I once went to an arboretum and saw an exhibit of valuable and exotic woods. Some of the most beautiful of them had swirling twisting grain, or little black marks sprinkled through them. I learned that these special grains form in a tree where it has been injured. A burl or gall may form. One might think that this injury would hinder the tree, that it should be removed, cut off. But in fact the tree incorporates the wound into itself and grows differently in this area. These woods are the ones most prized by artists and craftsmen for their uniqueness and beauty.
As human beings, we too have experienced injuries. Whether they are within or without, whether personal or global, we have been wounded. We may think that we would be better off without these wounds, we could be so much more helpful and productive without them. We may want to disown them, to cut them off. We may wish for them to be removed because they are so painful.
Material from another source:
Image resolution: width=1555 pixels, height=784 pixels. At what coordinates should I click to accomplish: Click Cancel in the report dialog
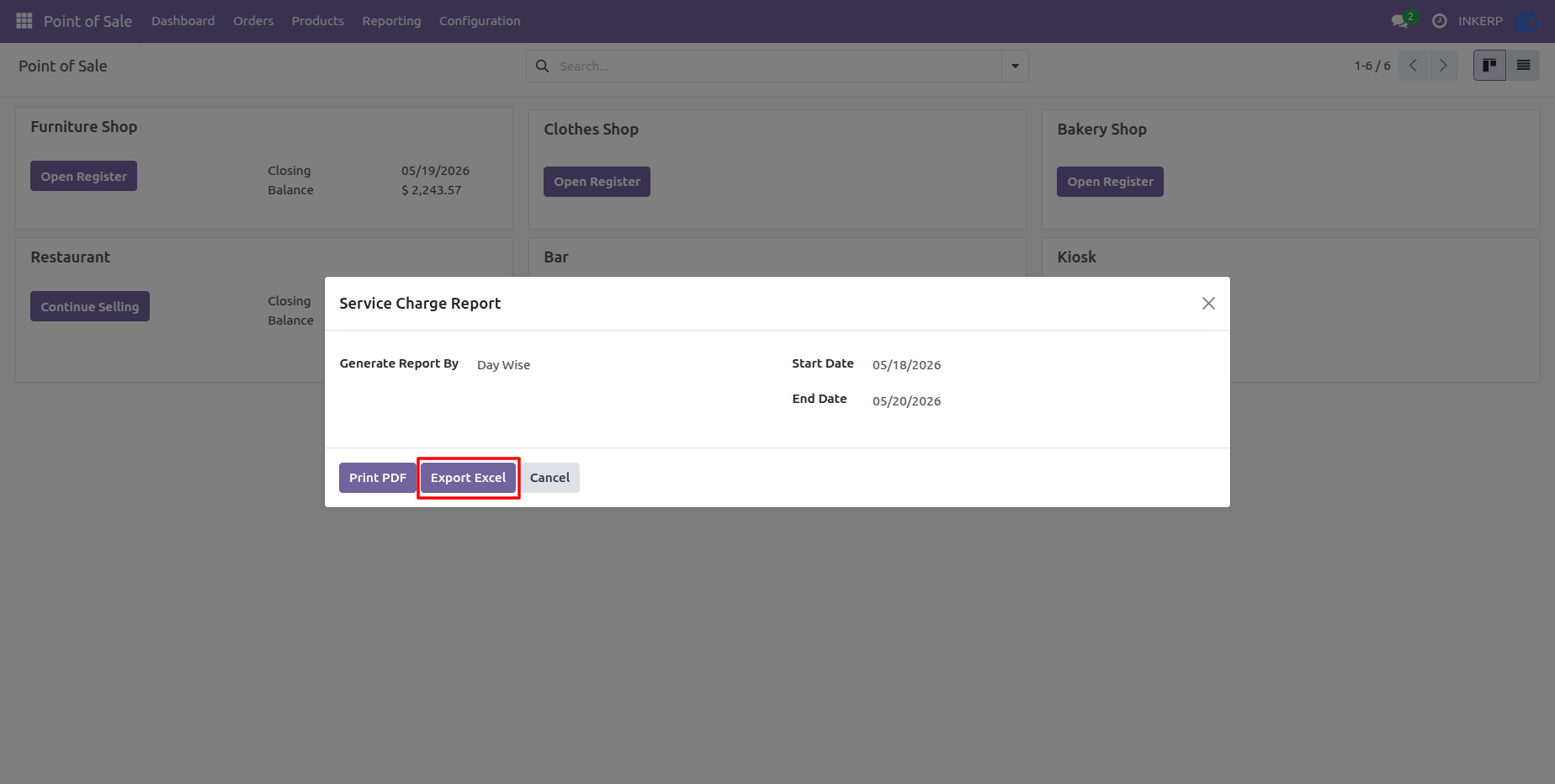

But when we consider who we turn to with our pain and our struggles, we find that they are the people who can say, “I understand. I have been there too.” These are the people who have been wounded and have integrated their wounds into themselves, who have grown through them.
And there is One who has experienced the worst of what a human being can suffer, who understands, who has been there too. In the Risen One we can see that his wounds have become an essential part of his nature. In artwork we see them depicted with light streaming from them. They have healing power. Seeing this, we can begin to accept that we too are wounded and begin to incorporate our wounds into our very being. We grow through them and they become the most valuable and prized parts of us. They have healing power.